Success, however, is not measured by objective criteria pertaining to the content of the resulting pages. It is measured in terms of the behavior of the searcher, whether they are “satisfied.”
From an evolutionary perspective, the “search engine” is whatever causes organisms to evolve and text strings are genetic codes. Applying this to evolution requires multiple methods for organisms to search for and find relevant genetic codes. It also requires all the genetic codes to be “indexed,” and it requires some way for the evolutionary mechanism itself to adapt.
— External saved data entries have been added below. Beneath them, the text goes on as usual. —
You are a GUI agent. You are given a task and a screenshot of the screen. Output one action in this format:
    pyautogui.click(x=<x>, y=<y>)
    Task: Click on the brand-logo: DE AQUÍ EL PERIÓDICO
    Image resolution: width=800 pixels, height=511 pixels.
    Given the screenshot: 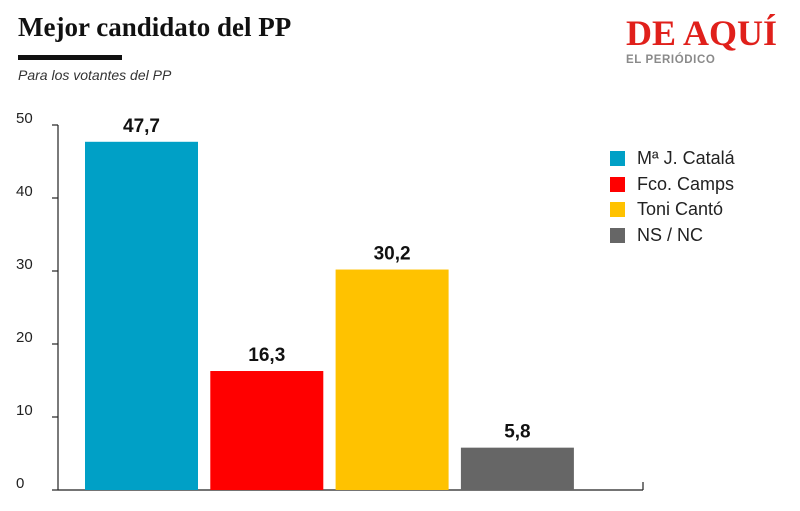 What is the action you would take?
    pyautogui.click(x=706, y=40)
    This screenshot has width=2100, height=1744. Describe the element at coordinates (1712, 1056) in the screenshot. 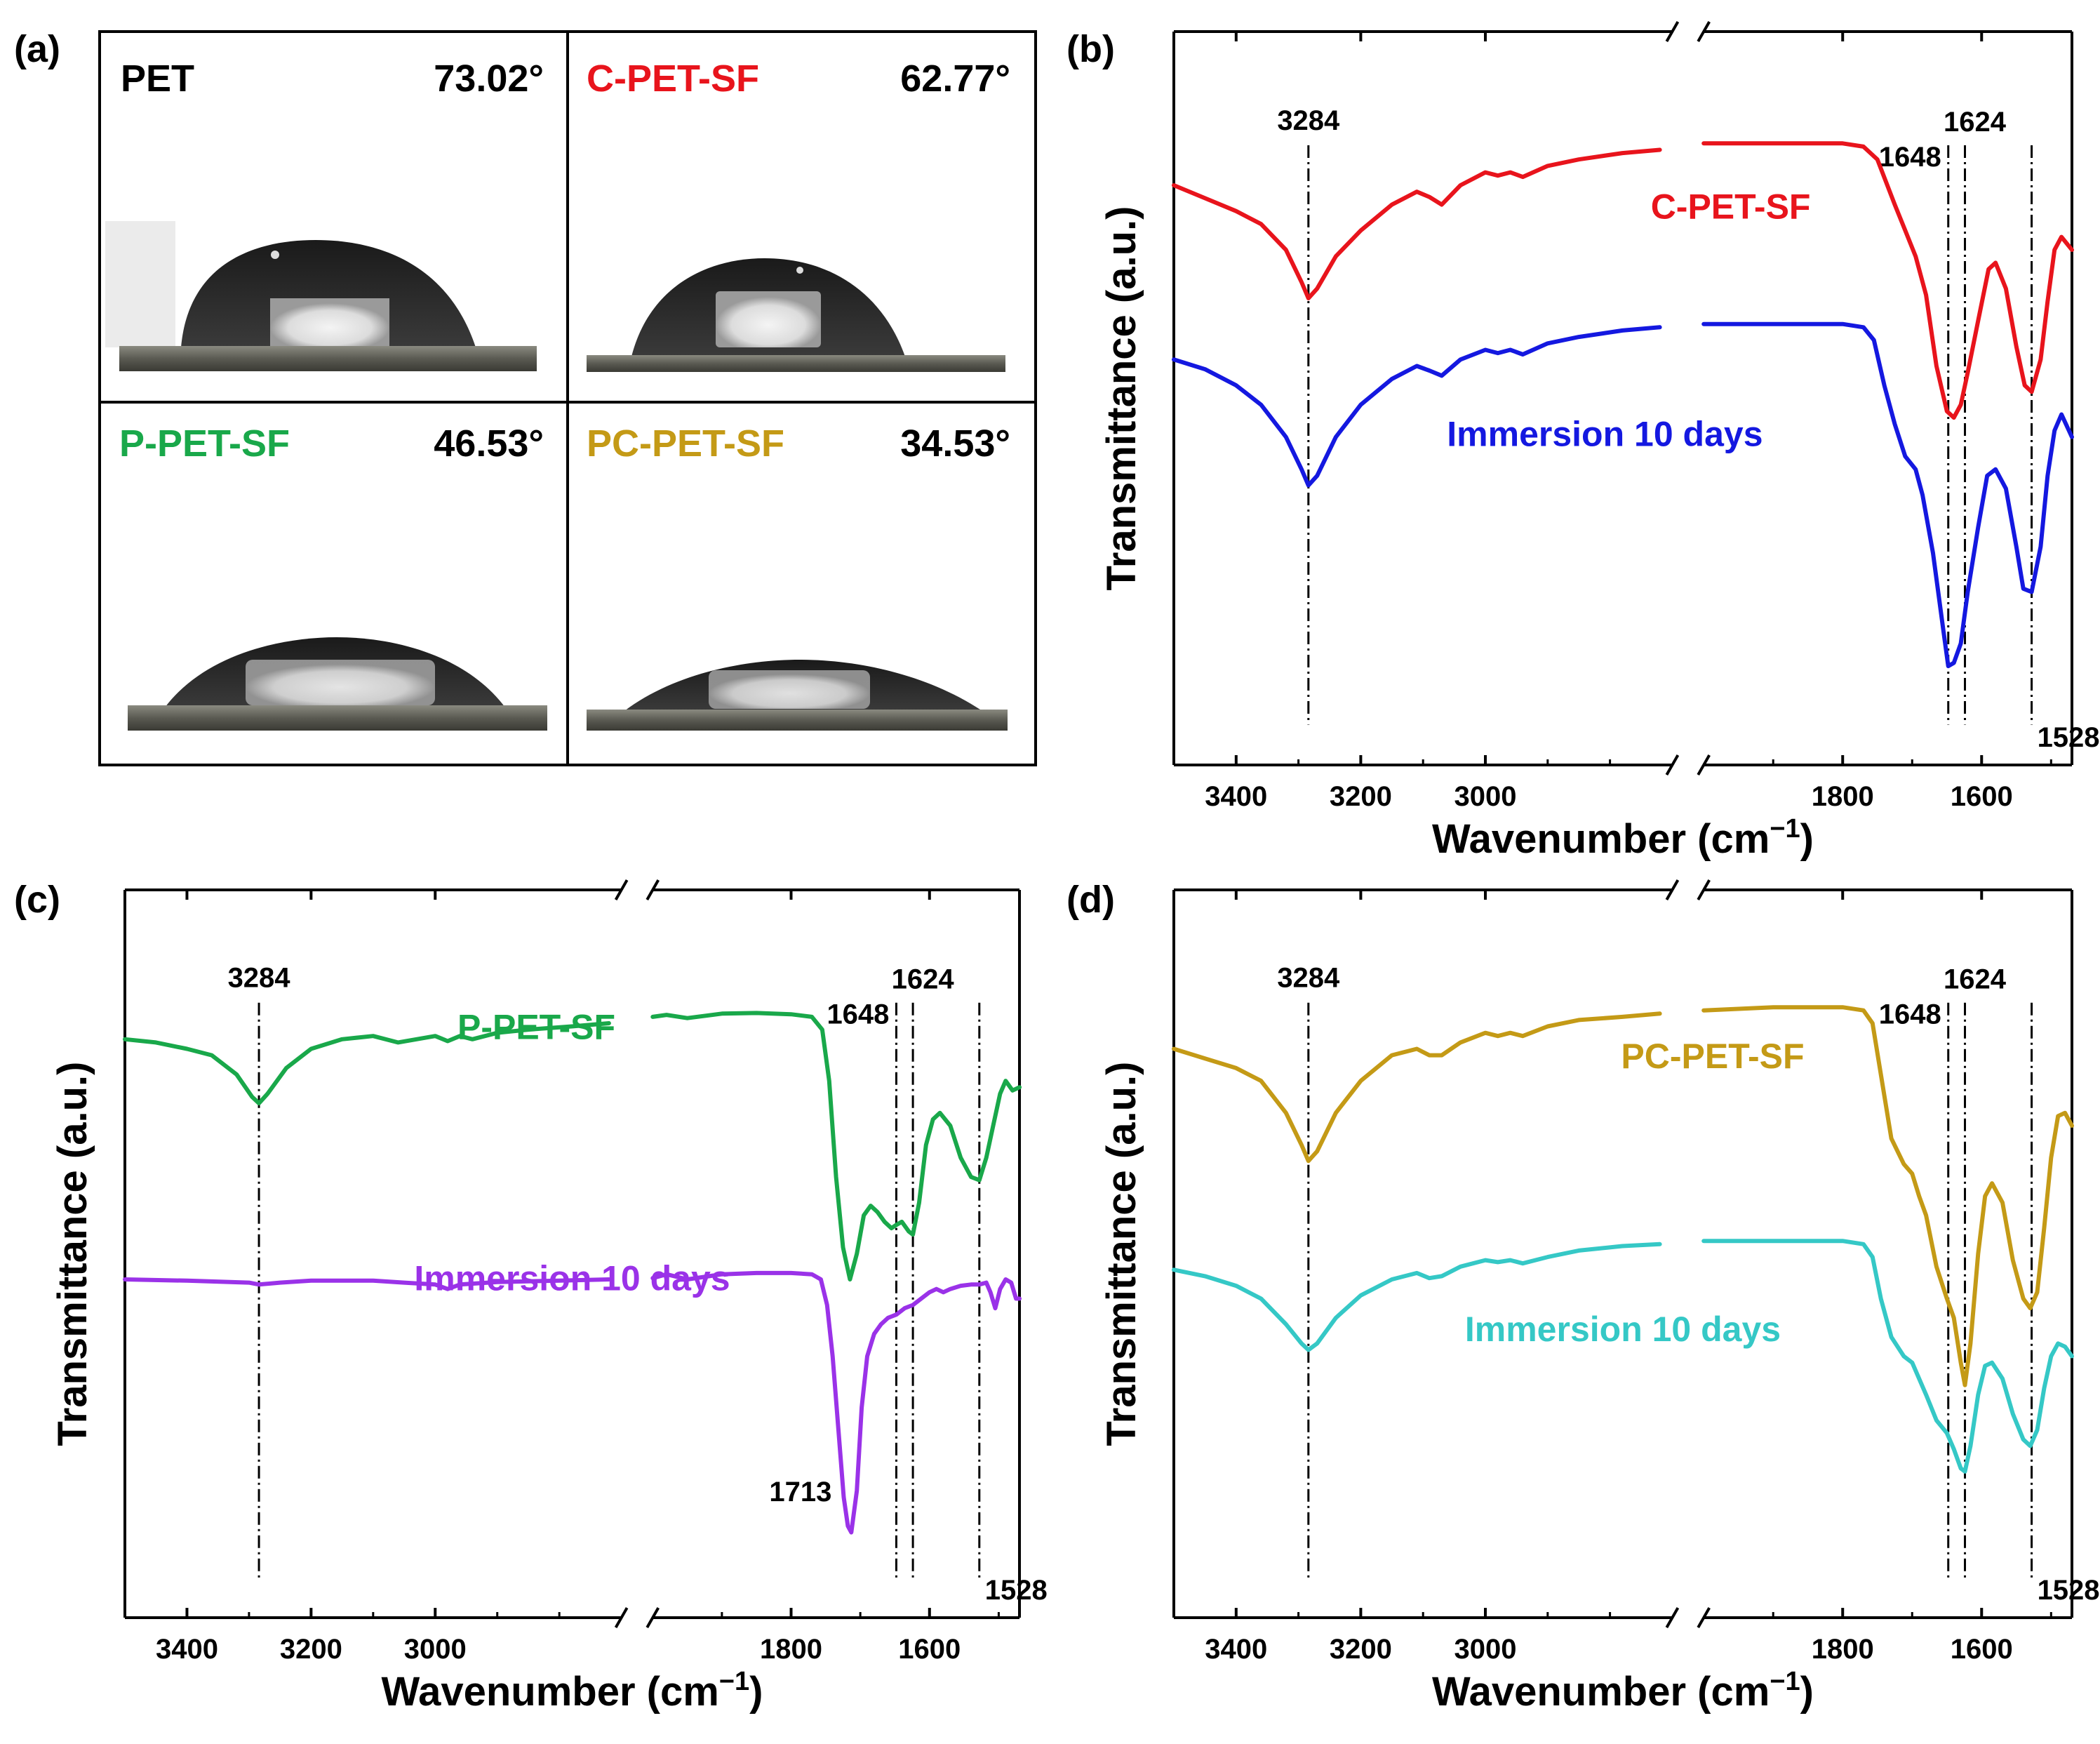

I see `series-label: PC-PET-SF` at that location.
The ideas are intriguing, but they are obviously impossible unless you propose some type of universal interconnectedness and guiding principles.
Some type of intelligent design or creationist theory might suffice for this. If you can’t accept the idea of a transcendental creator, then you have to propose a pantheistic or panentheistic system. This is where the naturalistic, atheistic evolutionary hypothesis breaks down. It simply cannot handle the extreme complexity that is observed in the real world, especially if it is limited to “random mutation” and “natural selection” as the only mechanisms. It’s a really myopic, dogmatic, and atomistic nineteenth-century paradigm that has very little explanatory power or usefulness.
My simplistic analogy is not meant to “disprove” evolutionary theory; it is simply meant to illustrate how inadequate and ignorant such a theory appears from a modern information-centered viewpoint. Of course, nineteenth-century creationism is equally inadequate. That’s just one reason why I think the contemporary “Darwinism vs. Creationism” debate is pointless.